At Least We Still Own Our Thoughts
The Great Rip-Off: Your Thoughts, Your Car, and the Bond Bust
This world’s a rigged game, and you’re the mark. Whether it’s your car snitching on you, AI stealing your brain, or the U.S. Treasury bond market teetering on the edge, the system’s out to get you. And don’t even get me started on the BRICS gang waiting in the wings. Here’s the straight dope.
Subaru Owns Your Soul
Picture this: you’re cruising in your Subaru, mulling over life’s big questions, maybe muttering something clever out loud. Guess what? You don’t own that thought anymore. When I bought mine, they shoved a legal waiver in my face—sign here, or no keys. It basically said, “Your conversations? Ours now.” I grumbled, sure, but signed anyway—convenience beats principle every time. Now, every word I say in that car belongs to Subaru Inc. They’re not graphing it yet—too much data to crunch—but give it time. The tech’s coming, and it’s a one-way ticket to corporate mind control.
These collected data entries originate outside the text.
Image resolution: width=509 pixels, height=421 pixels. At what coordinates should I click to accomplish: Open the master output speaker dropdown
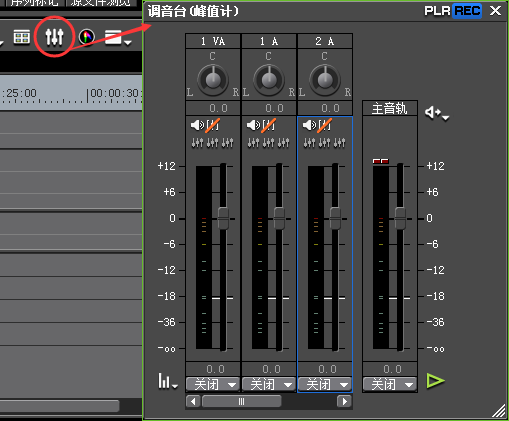point(437,113)
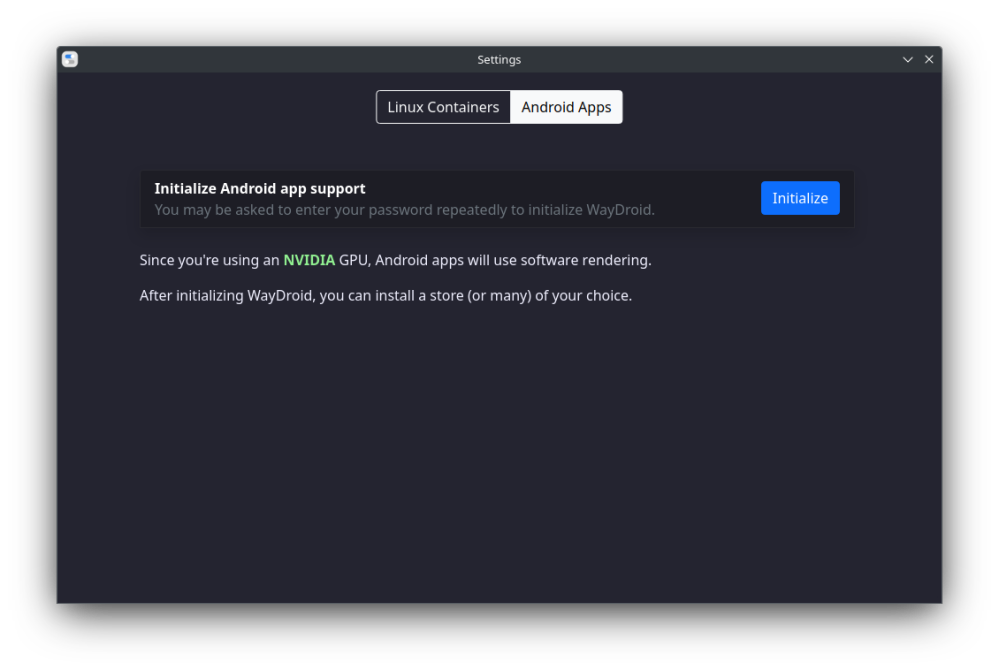Minimize the Settings window using the chevron
The width and height of the screenshot is (999, 671).
click(x=908, y=60)
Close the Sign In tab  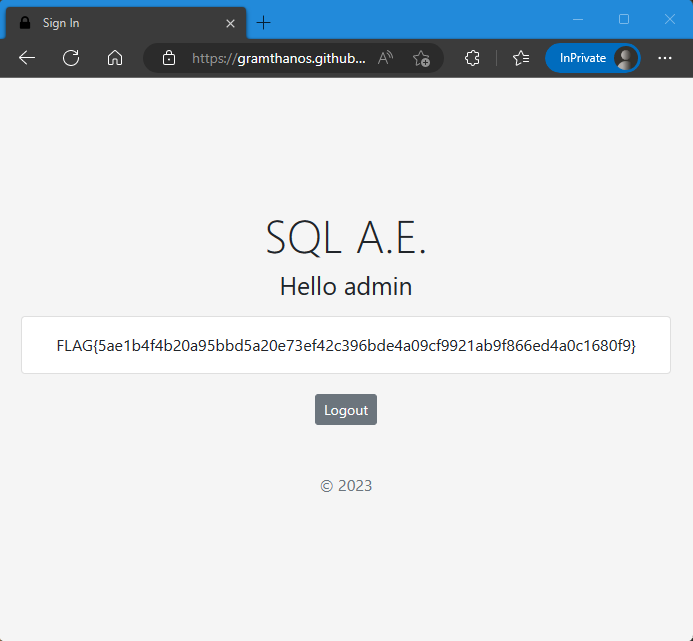(230, 23)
Next stop: the cops. They scan your ride and know what you had for breakfast, how your ticker’s holding up, and what you’ve been yakking about. Unconstitutional? Sure, but who cares when it’s sold as “catching bad guys”? ID.me’s already creeping in—Social Security, unemployment, food stamps—all trading your privacy for a quick buck. Retina scans, DNA tests? Done Deal. You clicked “agree” on some 20-page terms-of-service nobody reads, and poof—your rights are gone. Corporations have lawyers on speed dial; you’re stuck with nothing but a signature and a prayer.
AI: The Thought Thief
Here’s a kicker: your ideas aren’t even yours anymore. I asked Grok 3—yeah, me—to chew on this, and it’s clear AI’s turning your brain into public property. Back in college, I nabbed a sociology degree during the health-crisis circus—wanted to figure out the Marxist clowns running the show. Essays had rules: cite every thought, credit the thinker. Fair enough. But now? Facebook’s feeding history books into AI, and it spits out cliff notes without a single nod to the author. What about banned books or “wrong” narratives? Tough luck—they don’t make the cut.
Your profound Subaru musings? They’re fodder for the AI hive mind, no citation needed. It’s like Atlas Shrugged in reverse—reason’s out, and the collective’s in. The smart ones—tech bros, crypto wizards—see the fiat scam and cash out for real stuff. But soon, there won’t be enough tangible assets to go around. The system can’t handle everyone waking up.
Treasury Bonds: The Global Trust Bust
Now, let’s talk real trouble: the U.S. Treasury bond market. The 10-year yield’s at 4.26%, and Scott Bessent is sweating bullets trying to peddle Uncle Sam’s IOUs. The dollar’s weak—great for soybean farmers and exporters—but yields are climbing. Why? Nobody trusts this debt-ridden clown show anymore. The U.S. is drowning in red ink—deficits bigger than Texas, debt that’d choke a king—and the world’s noticing.
Here’s the fresh angle: BRICS—Brazil, Russia, India, China, South Africa—are cooking up currency alternatives to ditch the dollar. China’s hoarding gold, Russia’s laughing at sanctions, and they’re all tired of America’s “print and pray” game. If they pull off a credible BRICS buck, the dollar’s toast as the world’s reserve. Bond buyers—Japan, Saudi Arabia, whoever—start asking, “Why hold this trash when yields barely beat inflation and the U.S. can’t pay its bills?” Trust evaporates, yields spike, and the Fed’s stuck. Unknown unknowns? Maybe China dumps Treasuries overnight, or a cyber attack tanks the bond market. Either way, the U.S. is one bad headline from a global “no thanks.”
The Great Taking: You’re the Sucker
Ever read The Great Taking by David Webb? Do it. Then chase it with The Creature from Jekyll Island by G. Edward Griffin. They’ll rip the scales off your eyes. The system’s built to strip you bare—your thoughts, your car, your wealth—all while the bond bubble wheezes. Corporations and governments are betting you won’t fight back. They’re right so far—convenience keeps winning.
Subaru’s just the start. Soon, every gadget you own will rat you out to the social credit overlords. The BRICS crew’s watching, ready to pounce when the dollar stumbles. And stumble it will—too much debt, too little trust. When it blows, the suffering’s gonna be biblical.
Your Next Play
So, where’s your line in the sand? I thought mine was facial scans at the airport—turns out I caved for a quicker boarding pass. You’ll cave too, unless you wise up. The Treasury’s a ticking bomb, BRICS is sharpening knives, and your Subaru’s a spy. Me? I’m betting against the system—tangible over fake, every time. Quit chasing digits and start asking who owns you. Hint: it ain’t you. Get out while you can.